When an employee pulls off fraudulent ACH payments, it shakes a business to its core. You trust someone with your financial engine, and suddenly that trust is weaponized. But here’s the part most business owners overlook: ACH fraud usually isn’t about a criminal mastermind. It’s about weak systems that make fraud easy.

If one person can create a vendor, approve the invoice, and send the ACH payment, that’s not a workflow. That’s a wide-open invitation.

Let’s walk through how businesses can shut this down long before money walks out the door.


Start with the real issue: Too much power in one place

If an employee controls the entire payment process from start to finish, the risk skyrockets. And no, loyalty isn’t a control. Even good people make bad decisions when the opportunity is too easy.

What to implement:

  • One person enters new vendors
  • A different person approves them
  • A third person releases payments

Small team? Your bank and accounting software can create digital separation even when your staff can’t.


Lock down ACH permissions like they matter — because they do

Most banks offer controls businesses never turn on.

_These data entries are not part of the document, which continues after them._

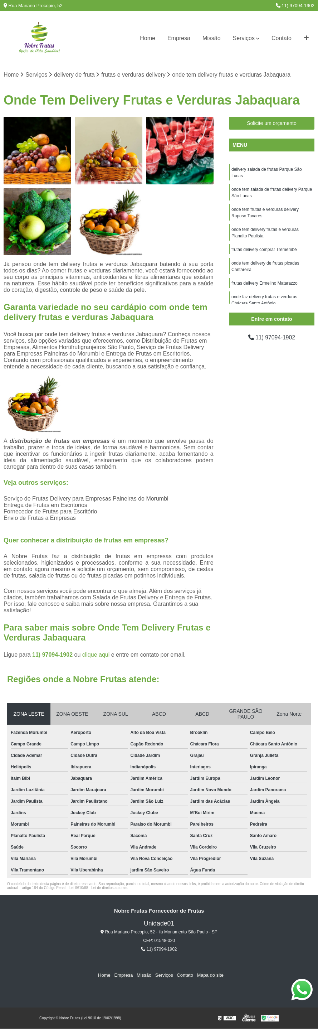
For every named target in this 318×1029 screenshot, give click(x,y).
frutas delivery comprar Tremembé (264, 249)
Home (147, 38)
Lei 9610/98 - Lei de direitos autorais (98, 888)
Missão (211, 38)
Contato (281, 38)
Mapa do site (209, 975)
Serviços (244, 38)
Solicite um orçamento (272, 123)
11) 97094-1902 (295, 5)
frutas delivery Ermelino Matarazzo (264, 283)
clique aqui (96, 655)
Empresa (178, 38)
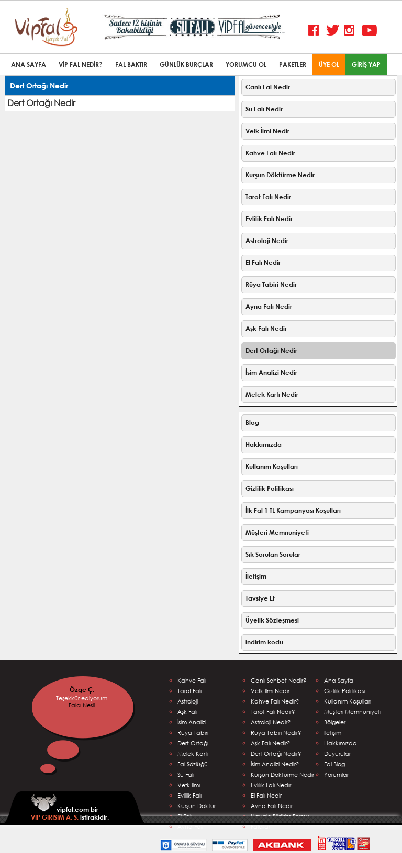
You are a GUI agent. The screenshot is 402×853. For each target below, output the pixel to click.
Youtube (369, 31)
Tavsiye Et (260, 598)
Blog (252, 422)
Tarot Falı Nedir (268, 197)
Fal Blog (334, 763)
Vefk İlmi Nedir (267, 131)
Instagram (351, 31)
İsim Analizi (191, 722)
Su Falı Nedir (264, 109)
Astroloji (187, 701)
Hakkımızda (263, 444)
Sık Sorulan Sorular (272, 554)
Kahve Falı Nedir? (275, 701)
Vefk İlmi (188, 784)
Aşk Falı (187, 711)
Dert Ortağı (192, 743)
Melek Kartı (192, 753)
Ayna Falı (190, 826)
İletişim (255, 576)
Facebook (315, 31)
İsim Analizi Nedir (271, 372)
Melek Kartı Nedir (271, 394)
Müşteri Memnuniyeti (277, 532)
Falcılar (260, 826)
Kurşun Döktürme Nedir (280, 175)
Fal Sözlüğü (192, 763)
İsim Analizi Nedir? (275, 763)
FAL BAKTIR (131, 64)
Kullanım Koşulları (271, 466)
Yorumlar (336, 774)
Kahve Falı (191, 680)
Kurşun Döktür (196, 805)
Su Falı (185, 774)
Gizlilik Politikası (269, 488)
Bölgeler (334, 722)
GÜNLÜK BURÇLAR (186, 64)
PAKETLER (292, 64)
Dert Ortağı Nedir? (276, 753)
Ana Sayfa (338, 680)
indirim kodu (264, 642)
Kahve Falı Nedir (270, 153)
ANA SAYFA (28, 64)
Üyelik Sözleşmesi (272, 620)
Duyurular (337, 753)
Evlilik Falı (189, 795)
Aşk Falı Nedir (266, 328)
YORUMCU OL (246, 64)
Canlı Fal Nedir (267, 87)
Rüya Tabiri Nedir (271, 285)
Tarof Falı (189, 690)
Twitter (333, 31)
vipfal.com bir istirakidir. (70, 807)
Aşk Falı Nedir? (271, 743)
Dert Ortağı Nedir (271, 350)
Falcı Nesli (82, 704)
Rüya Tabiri (192, 732)
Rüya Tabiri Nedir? (276, 732)
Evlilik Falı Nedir (269, 219)
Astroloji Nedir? (271, 722)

Turn them on.

Use bank tools to:

  • Limit who can initiate ACH transfers
  • Require dual approval for every payment
  • Set daily or per-transaction limits
  • Get instant alerts for outgoing ACH activity

Think of this as putting a deadbolt on your digital front door.


Control vendor changes — this is where fraud loves to hide

Fraudsters often slip in a fake vendor or quietly change a real vendor’s bank info. It works because no one is watching closely.

Put these safeguards in place:

  • Require documentation for any change in bank or contact info
  • Call the vendor using a number already on file to confirm the change
  • Review your vendor list monthly for duplicates or odd entries

Fake vendors don’t magically appear. They’re allowed in through an unlocked process.


Make bank reviews a daily habit

Fraud isn’t hard to spot when someone is actually looking.

You want:

  • Daily reviews of bank activity
  • Weekly reconciliations (or daily if your transaction volume is high)
  • A second set of eyes on anything that looks off

Catching an issue within 24 hours keeps losses small and investigations simple.


Use audit trails to see who did what

Accounting software should clearly show:

  • Who entered a bill
  • Who approved it
  • Who released the payment

If you can’t trace a transaction back to a human being, fraud can thrive in the shadows.


Rotate duties and require vacations

It sounds old-school, but it works.
People committing fraud hate stepping away from their computer because the scheme falls apart without constant babysitting. A mandatory week off can expose everything.


Your next step — start with the easiest win

If you’re realizing your controls are thin, don’t panic. You don’t need to overhaul everything overnight. But you do need to move.

Start by turning on dual approval for ACH payments. It’s simple, fast, and shuts down one of the biggest risk points immediately.

Fraud grows in silence. Controls make noise. Put the right systems in place, and you make it nearly impossible for someone inside your business to steal from you.